Газеты писали про него так много, что он перестал их читать. Только мама все продолжала.
Потапов свозил ее с отцом в Женеву и в Париж, и это доставило ему почти столько же радости, сколько назначение министром. Сестре он подарил машину, племянника пристроил в хороший колледж, из которого всех выпускников чохом отправляли учиться в Англию.
Ради всего этого он, собственно, и делал эту самую карьеру, а вовсе не ради сумасшедшего честолюбия, как было написано в последней статье.
Наврал “Коммерсант”.
— Приехали, Дмитрий Юрьевич, — сказал водитель негромко, и Потапов как будто проснулся.
Охранник уже открыл ему дверь, распахнул громадный черный зонт и смотрел вопросительно.
— Да, — сказал Потапов, — спасибо. Я ненадолго.
На улице было сумеречно и маятно, с утра лил дождь, размывая грязные сугробы, поливая машины, зонты, железные крыши и кирпичные бока домов. Весь март было холодно, а тут вдруг неожиданно потеплело, и “разверзлись хляби небесные”, как говорила бабушка.
От этих “разверзшихся хлябей” жить не хотелось.
Не глядя по сторонам, Потапов прошел в освещенный подъезд и сказал охраннику, который уже увидел его “Мерседес” и стоял навытяжку:
— Я к Сурковой… Марии, — на “Марии” он споткнулся, потому что никогда в жизни иначе как Маня ее не называл, и даже не сразу вспомнил ее полное имя.
На третьем этаже его уже караулил главврач, очевидно, оповещенный охраной, и Потапов выслушал короткий, но обстоятельный бюллетень Маниного состояния.
Зачем он приехал?!
— Я привез ей цветы, — сказал он, не дослушав, — это можно?

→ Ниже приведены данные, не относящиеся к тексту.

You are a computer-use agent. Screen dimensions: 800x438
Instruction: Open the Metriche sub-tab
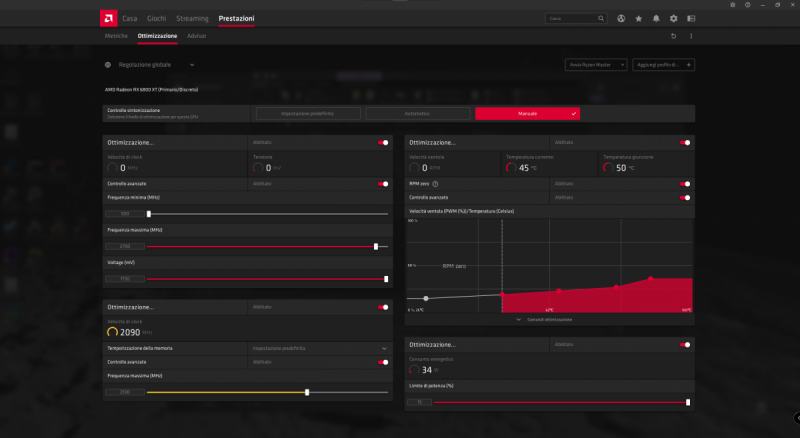pyautogui.click(x=116, y=36)
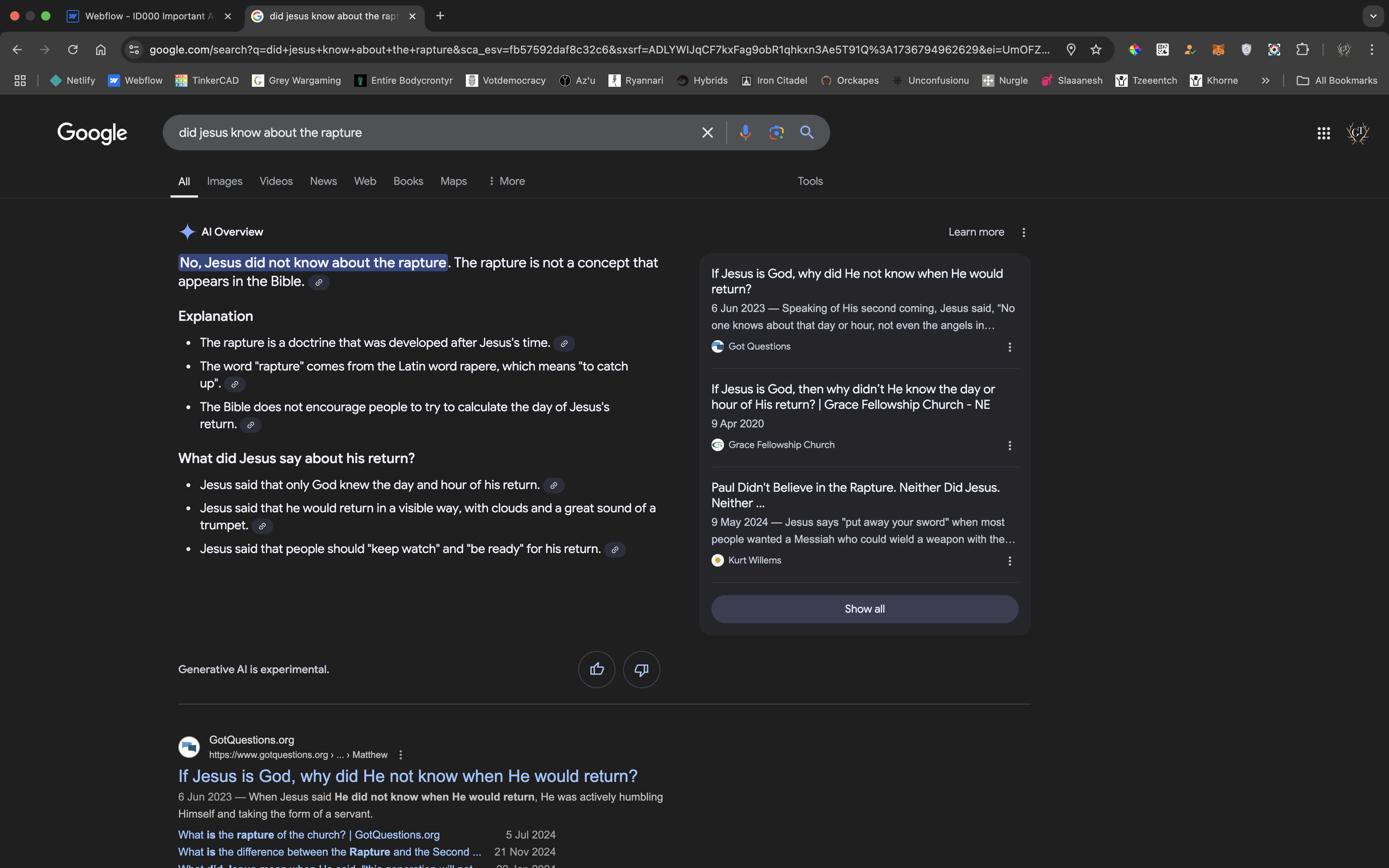
Task: Give thumbs down to AI Overview
Action: (641, 669)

Еще бы! Еще бы нельзя! Как может быть нельзя, если цветы привез Потапов!
Интересно, что они все — водители, охранники, врачи — думают о его тяге к посещениям института Склифосовского? Не иначе что-нибудь вроде того, что бедная Маня — его любовница.
От этой мысли Потапову стало смешно. Господи, разве Маня может быть его любовницей?! Маня, которую он пятнадцать лет не видел, а увидев, обнаружил, что она все та же “облезлая моль” во всесезонном пальтишке! У него… Зоя, прожившая большую часть своей жизни в Париже, красавица, умница, интеллектуалка, тонкая штучка, черт бы ее взял.
В газетах писали, что “один из лучших женихов России Дмитрий Потапов, очевидно, скоро перейдет в категорию счастливых мужей. Очаровательная и умная Зоя Питере, главный редактор журнала “Блеск”, покорила неприступного министра. Их свадьба, по слухам, планируется на осень…”.
Потапов был совершенно уверен, что эти публикации Зоя сама и заказывает.
И фамилия у нее была никакая не Питере. Фамилия у Зои была Петракова, и она ее ненавидела.
— …думаю, что через несколько дней переведем в обычную палату. Организм молодой, здоровый, сильный, все будет в порядке!
Самое грустное, что Потапову было наплевать на Манин организм. Он чувствовал, что виноват перед ней, только и всего.
— Вы хотите с ней поговорить?
— А она уже может говорить?
— Немножко может, — улыбнулся врач. — Пойдемте?
Потапов не был готов говорить с Маней, но ничего не поделаешь. Не кричать же, что говорить с ней он не хочет! Зачем тогда приезжать?
Маня лежала на высокой узкой коечке, прикрытая нищенским байковым одеяльцем, и вокруг ничто не напоминало интерьер сериала “Скорая помощь”, который с удовольствием смотрела потаповская мать. Правда, в углу бодро пикал какой-то прибор, выделявшийся блескучей европейской внешностью из окружающего убожества, но Потапов так и не понял, имеет он отношение к поддержанию Маниного здоровья или нет.